Aller au contenu

Page:Musset - Œuvres complètes d’Alfred de Musset. Nouvelles et Contes I.djvu/371

La bibliothèque libre.
Cette page a été validée par deux contributeurs.

— Qui sait ? répondit en riant mademoiselle de Vercelles ; nous autres filles, nous sommes exposées tous les jours à ces choses-là.

Je laisse à penser dans quel trouble ces paroles jetèrent Margot ; elle se les répéta cent fois jour et nuit, mais presque machinalement et sans oser y réfléchir. Cependant, peu de temps après, comme on apportait le café après souper, Gaston lui en ayant présenté une tasse, elle le repoussa doucement en lui disant : — Vous me donnerez cela le jour de vos noces. Le jeune homme sourit et parut un peu étonné ; il ne répondit rien, mais madame Doradour fronça le sourcil et pria Margot avec humeur de se mêler de ses affaires.

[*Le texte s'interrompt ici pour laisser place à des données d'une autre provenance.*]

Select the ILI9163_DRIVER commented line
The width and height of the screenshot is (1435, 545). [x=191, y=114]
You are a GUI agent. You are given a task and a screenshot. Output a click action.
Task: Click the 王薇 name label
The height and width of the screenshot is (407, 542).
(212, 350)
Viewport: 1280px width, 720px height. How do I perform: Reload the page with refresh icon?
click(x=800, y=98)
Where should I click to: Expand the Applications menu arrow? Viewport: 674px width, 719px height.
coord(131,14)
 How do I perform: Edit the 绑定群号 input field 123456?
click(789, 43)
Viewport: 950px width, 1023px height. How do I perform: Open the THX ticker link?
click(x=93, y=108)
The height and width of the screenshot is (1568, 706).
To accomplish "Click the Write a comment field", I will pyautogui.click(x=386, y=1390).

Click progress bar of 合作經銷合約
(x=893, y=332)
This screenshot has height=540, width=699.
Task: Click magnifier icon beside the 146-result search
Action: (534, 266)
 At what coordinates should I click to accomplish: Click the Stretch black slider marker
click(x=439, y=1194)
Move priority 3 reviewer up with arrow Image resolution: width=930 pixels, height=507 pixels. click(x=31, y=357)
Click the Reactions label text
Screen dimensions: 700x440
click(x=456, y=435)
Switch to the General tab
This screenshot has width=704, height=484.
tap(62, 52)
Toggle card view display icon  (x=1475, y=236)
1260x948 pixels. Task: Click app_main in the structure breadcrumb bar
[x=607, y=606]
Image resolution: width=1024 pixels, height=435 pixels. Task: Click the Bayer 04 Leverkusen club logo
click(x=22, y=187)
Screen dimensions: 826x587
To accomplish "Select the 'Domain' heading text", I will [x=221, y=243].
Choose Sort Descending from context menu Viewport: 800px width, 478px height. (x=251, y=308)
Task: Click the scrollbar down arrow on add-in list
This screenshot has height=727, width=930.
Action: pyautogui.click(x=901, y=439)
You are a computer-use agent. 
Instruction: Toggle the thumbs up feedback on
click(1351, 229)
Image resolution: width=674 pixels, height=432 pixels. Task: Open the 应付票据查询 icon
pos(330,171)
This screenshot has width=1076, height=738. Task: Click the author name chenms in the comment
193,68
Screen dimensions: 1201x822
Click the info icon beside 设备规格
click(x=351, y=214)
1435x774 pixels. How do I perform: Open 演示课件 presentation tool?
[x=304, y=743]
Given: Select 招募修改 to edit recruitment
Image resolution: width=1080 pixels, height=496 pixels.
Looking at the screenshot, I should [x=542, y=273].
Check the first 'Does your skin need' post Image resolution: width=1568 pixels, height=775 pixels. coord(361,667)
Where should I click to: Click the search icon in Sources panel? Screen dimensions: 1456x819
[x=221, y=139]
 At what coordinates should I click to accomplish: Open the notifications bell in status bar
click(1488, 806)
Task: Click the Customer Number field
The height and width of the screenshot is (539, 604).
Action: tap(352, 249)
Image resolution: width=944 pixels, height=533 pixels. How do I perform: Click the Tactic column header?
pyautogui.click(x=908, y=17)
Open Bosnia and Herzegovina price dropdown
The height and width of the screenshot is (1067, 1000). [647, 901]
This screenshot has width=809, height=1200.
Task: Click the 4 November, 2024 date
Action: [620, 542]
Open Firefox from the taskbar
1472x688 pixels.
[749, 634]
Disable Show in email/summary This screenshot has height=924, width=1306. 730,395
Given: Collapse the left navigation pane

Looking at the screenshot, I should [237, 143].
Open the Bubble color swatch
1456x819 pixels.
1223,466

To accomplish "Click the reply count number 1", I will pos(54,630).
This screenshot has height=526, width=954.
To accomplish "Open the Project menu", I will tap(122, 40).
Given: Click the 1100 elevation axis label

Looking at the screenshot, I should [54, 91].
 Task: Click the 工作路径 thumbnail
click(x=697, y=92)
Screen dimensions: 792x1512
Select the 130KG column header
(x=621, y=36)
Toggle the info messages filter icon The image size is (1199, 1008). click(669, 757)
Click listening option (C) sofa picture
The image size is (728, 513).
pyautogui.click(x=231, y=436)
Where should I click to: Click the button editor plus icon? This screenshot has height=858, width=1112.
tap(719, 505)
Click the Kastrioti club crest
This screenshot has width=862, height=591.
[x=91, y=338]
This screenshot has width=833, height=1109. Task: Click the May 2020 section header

Margot se le tint pour dit ; ce qu’elle désirait et craignait tant de savoir lui sembla prouvé par cette circonstance. Elle courut s’enfermer dans sa chambre ; là elle posa son front dans ses mains et pleura amèrement. Dès qu’elle fut revenue à elle-même, elle eut soin de tirer son verrou, afin que personne ne fût témoin de sa douleur. Ainsi enfermée, elle se sentit plus libre et commença à démêler peu à peu ce qui se passait dans son âme.

Malgré son extrême jeunesse et le fol amour qui l’occupait, Margot avait beaucoup de bon sens. La première chose qu’elle sentit, ce fut l’impossibilité où elle était de lutter contre les événements. Elle comprit que Gaston aimait mademoiselle de Vercelles, que les deux familles s’étaient accordées et que le mariage était décidé.